━━ Supplied material ━━

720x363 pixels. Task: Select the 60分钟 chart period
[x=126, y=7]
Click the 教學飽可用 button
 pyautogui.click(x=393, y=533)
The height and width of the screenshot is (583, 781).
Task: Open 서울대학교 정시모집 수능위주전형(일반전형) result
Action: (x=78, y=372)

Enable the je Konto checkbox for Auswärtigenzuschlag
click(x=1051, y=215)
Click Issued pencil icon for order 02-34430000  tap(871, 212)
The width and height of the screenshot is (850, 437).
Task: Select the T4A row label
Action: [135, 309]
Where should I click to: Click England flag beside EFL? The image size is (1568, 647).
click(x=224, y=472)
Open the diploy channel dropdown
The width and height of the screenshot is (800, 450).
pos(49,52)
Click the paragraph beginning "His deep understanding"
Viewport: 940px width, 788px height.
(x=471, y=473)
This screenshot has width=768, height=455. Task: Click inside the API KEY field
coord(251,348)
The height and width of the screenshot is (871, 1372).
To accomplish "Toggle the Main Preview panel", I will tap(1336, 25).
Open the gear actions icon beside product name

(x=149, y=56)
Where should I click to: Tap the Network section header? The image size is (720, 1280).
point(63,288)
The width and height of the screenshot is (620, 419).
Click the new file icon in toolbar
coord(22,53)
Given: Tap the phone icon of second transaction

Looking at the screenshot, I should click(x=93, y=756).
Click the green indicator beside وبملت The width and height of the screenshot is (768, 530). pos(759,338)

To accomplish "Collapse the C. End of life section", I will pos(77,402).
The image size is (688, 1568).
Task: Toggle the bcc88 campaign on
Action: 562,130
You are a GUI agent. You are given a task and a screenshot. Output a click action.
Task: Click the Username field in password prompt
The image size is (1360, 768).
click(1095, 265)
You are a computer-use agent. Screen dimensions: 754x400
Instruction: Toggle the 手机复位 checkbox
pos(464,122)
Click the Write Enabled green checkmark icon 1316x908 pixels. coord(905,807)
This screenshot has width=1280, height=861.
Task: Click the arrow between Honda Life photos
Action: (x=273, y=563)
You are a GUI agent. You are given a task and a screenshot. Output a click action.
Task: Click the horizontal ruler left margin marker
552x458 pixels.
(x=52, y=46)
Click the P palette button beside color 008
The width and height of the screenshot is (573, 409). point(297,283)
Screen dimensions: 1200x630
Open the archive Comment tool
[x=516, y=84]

━━━

**Activity:** What is needed is the number of lines in the data that hold the word "dimensions", with nothing added.

**Task result:** 2